**EXTRACTED RECORDS:**
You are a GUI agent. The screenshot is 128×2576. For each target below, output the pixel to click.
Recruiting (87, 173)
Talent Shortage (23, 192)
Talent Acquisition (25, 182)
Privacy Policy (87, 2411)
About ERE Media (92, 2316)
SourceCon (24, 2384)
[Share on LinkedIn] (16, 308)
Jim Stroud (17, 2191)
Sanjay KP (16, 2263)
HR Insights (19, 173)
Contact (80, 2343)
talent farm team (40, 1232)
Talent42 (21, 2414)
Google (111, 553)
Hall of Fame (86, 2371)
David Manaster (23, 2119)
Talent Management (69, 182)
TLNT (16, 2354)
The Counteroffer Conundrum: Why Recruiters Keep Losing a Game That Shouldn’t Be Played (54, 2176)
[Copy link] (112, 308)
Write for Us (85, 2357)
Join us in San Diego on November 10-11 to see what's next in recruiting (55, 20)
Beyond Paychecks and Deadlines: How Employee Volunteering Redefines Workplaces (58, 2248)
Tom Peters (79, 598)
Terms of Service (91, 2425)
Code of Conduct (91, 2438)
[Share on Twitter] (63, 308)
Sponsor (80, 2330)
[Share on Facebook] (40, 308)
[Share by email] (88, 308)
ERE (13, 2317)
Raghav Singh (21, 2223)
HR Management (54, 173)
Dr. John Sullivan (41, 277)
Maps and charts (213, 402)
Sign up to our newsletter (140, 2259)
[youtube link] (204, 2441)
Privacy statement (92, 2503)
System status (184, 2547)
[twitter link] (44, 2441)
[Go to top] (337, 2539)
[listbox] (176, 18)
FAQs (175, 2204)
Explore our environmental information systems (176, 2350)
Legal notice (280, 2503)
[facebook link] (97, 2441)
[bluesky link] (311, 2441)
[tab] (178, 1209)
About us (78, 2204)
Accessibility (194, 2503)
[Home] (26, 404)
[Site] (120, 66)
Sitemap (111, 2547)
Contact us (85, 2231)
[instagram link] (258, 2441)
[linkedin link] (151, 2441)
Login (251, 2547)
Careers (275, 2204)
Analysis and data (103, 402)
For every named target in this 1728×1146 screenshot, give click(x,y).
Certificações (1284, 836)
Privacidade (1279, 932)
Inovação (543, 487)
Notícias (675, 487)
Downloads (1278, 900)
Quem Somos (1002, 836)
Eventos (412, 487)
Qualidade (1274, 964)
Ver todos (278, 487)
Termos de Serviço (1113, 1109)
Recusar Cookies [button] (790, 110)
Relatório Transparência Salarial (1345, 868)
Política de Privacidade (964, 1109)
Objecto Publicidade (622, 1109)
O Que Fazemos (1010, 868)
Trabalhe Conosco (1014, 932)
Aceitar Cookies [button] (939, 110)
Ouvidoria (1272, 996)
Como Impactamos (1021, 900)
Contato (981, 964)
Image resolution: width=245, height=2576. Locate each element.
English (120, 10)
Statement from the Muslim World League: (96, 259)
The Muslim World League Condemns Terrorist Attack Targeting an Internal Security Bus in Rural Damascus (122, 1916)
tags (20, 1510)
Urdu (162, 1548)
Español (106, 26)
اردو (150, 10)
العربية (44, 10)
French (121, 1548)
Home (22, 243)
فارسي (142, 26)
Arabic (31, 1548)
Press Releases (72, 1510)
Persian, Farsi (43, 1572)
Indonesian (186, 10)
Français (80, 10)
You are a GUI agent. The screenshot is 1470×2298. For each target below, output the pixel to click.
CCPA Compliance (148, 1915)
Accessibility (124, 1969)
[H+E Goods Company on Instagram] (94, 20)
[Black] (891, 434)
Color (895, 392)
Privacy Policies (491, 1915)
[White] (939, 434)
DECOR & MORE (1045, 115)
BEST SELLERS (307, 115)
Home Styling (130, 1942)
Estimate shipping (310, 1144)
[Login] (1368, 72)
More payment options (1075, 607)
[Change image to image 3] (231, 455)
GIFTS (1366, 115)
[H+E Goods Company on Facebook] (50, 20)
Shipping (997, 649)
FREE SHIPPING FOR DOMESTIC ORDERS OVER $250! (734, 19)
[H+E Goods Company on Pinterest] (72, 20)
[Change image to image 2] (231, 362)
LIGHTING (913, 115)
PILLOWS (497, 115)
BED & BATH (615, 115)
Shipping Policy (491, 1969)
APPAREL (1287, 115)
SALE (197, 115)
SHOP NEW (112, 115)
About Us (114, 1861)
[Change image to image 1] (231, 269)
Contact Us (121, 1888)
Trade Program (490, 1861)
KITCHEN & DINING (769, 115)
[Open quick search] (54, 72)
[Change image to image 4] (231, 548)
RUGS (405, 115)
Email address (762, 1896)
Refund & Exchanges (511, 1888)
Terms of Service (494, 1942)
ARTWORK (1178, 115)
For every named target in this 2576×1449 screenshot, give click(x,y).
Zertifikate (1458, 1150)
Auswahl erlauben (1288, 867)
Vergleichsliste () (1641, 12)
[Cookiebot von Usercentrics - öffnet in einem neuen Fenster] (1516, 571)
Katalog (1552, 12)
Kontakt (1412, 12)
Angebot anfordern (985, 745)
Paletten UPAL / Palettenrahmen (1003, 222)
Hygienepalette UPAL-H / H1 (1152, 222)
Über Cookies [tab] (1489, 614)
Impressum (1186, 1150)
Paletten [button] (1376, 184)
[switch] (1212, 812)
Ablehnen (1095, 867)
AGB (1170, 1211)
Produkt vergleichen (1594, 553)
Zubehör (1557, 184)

**WORK TASK:** Above are the records; set each one down word for word.

**EXERCISE RESULT:**
You are a GUI agent. The screenshot is 128×2576. For each target below, output the pixel to click.
Recruiting (87, 173)
Talent Shortage (23, 192)
Talent Acquisition (25, 182)
Privacy Policy (87, 2411)
About ERE Media (92, 2316)
SourceCon (24, 2384)
[Share on LinkedIn] (16, 308)
Jim Stroud (17, 2191)
Sanjay KP (16, 2263)
HR Insights (19, 173)
Contact (80, 2343)
talent farm team (40, 1232)
Talent42 (21, 2414)
Google (111, 553)
Hall of Fame (86, 2371)
David Manaster (23, 2119)
Talent Management (69, 182)
TLNT (16, 2354)
The Counteroffer Conundrum: Why Recruiters Keep Losing a Game That Shouldn’t Be Played (54, 2176)
[Copy link] (112, 308)
Write for Us (85, 2357)
Join us in San Diego on November 10-11 to see what's next in recruiting (55, 20)
Beyond Paychecks and Deadlines: How Employee Volunteering Redefines Workplaces (58, 2248)
Tom Peters (79, 598)
Terms of Service (91, 2425)
Code of Conduct (91, 2438)
[Share on Twitter] (63, 308)
Sponsor (80, 2330)
[Share on Facebook] (40, 308)
[Share by email] (88, 308)
ERE (13, 2317)
Raghav Singh (21, 2223)
HR Management (54, 173)
Dr. John Sullivan (41, 277)
Maps and charts (213, 402)
Sign up to our newsletter (140, 2259)
[youtube link] (204, 2441)
Privacy statement (92, 2503)
System status (184, 2547)
[twitter link] (44, 2441)
[Go to top] (337, 2539)
[listbox] (176, 18)
FAQs (175, 2204)
Explore our environmental information systems (176, 2350)
Legal notice (280, 2503)
[facebook link] (97, 2441)
[bluesky link] (311, 2441)
[tab] (178, 1209)
About us (78, 2204)
Accessibility (194, 2503)
[Home] (26, 404)
[Site] (120, 66)
Sitemap (111, 2547)
Contact us (85, 2231)
[instagram link] (258, 2441)
[linkedin link] (151, 2441)
Login (251, 2547)
Careers (275, 2204)
Analysis and data (103, 402)
For every named target in this 1728×1146 screenshot, give click(x,y).
Certificações (1284, 836)
Privacidade (1279, 932)
Inovação (543, 487)
Notícias (675, 487)
Downloads (1278, 900)
Quem Somos (1002, 836)
Eventos (412, 487)
Qualidade (1274, 964)
Ver todos (278, 487)
Termos de Serviço (1113, 1109)
Recusar Cookies [button] (790, 110)
Relatório Transparência Salarial (1345, 868)
Política de Privacidade (964, 1109)
Objecto Publicidade (622, 1109)
O Que Fazemos (1010, 868)
Trabalhe Conosco (1014, 932)
Aceitar Cookies [button] (939, 110)
Ouvidoria (1272, 996)
Como Impactamos (1021, 900)
Contato (981, 964)
Image resolution: width=245, height=2576. Locate each element.
English (120, 10)
Statement from the Muslim World League: (96, 259)
The Muslim World League Condemns Terrorist Attack Targeting an Internal Security Bus in Rural Damascus (122, 1916)
tags (20, 1510)
Urdu (162, 1548)
Español (106, 26)
اردو (150, 10)
العربية (44, 10)
French (121, 1548)
Home (22, 243)
فارسي (142, 26)
Arabic (31, 1548)
Press Releases (72, 1510)
Persian, Farsi (43, 1572)
Indonesian (186, 10)
Français (80, 10)
You are a GUI agent. The screenshot is 1470×2298. For each target below, output the pixel to click.
CCPA Compliance (148, 1915)
Accessibility (124, 1969)
[H+E Goods Company on Instagram] (94, 20)
[Black] (891, 434)
Color (895, 392)
Privacy Policies (491, 1915)
[White] (939, 434)
DECOR & MORE (1045, 115)
BEST SELLERS (307, 115)
Home Styling (130, 1942)
Estimate shipping (310, 1144)
[Login] (1368, 72)
More payment options (1075, 607)
[Change image to image 3] (231, 455)
GIFTS (1366, 115)
[H+E Goods Company on Facebook] (50, 20)
Shipping (997, 649)
FREE SHIPPING FOR DOMESTIC ORDERS OVER $250! (734, 19)
[H+E Goods Company on Pinterest] (72, 20)
[Change image to image 2] (231, 362)
LIGHTING (913, 115)
PILLOWS (497, 115)
BED & BATH (615, 115)
Shipping Policy (491, 1969)
APPAREL (1287, 115)
SALE (197, 115)
SHOP NEW (112, 115)
About Us (114, 1861)
[Change image to image 1] (231, 269)
Contact Us (121, 1888)
Trade Program (490, 1861)
KITCHEN & DINING (769, 115)
[Open quick search] (54, 72)
[Change image to image 4] (231, 548)
RUGS (405, 115)
Email address (762, 1896)
Refund & Exchanges (511, 1888)
Terms of Service (494, 1942)
ARTWORK (1178, 115)
For every named target in this 2576×1449 screenshot, give click(x,y).
Zertifikate (1458, 1150)
Auswahl erlauben (1288, 867)
Vergleichsliste () (1641, 12)
[Cookiebot von Usercentrics - öffnet in einem neuen Fenster] (1516, 571)
Katalog (1552, 12)
Kontakt (1412, 12)
Angebot anfordern (985, 745)
Paletten UPAL / Palettenrahmen (1003, 222)
Hygienepalette UPAL-H / H1 (1152, 222)
Über Cookies [tab] (1489, 614)
Impressum (1186, 1150)
Paletten [button] (1376, 184)
[switch] (1212, 812)
Ablehnen (1095, 867)
AGB (1170, 1211)
Produkt vergleichen (1594, 553)
Zubehör (1557, 184)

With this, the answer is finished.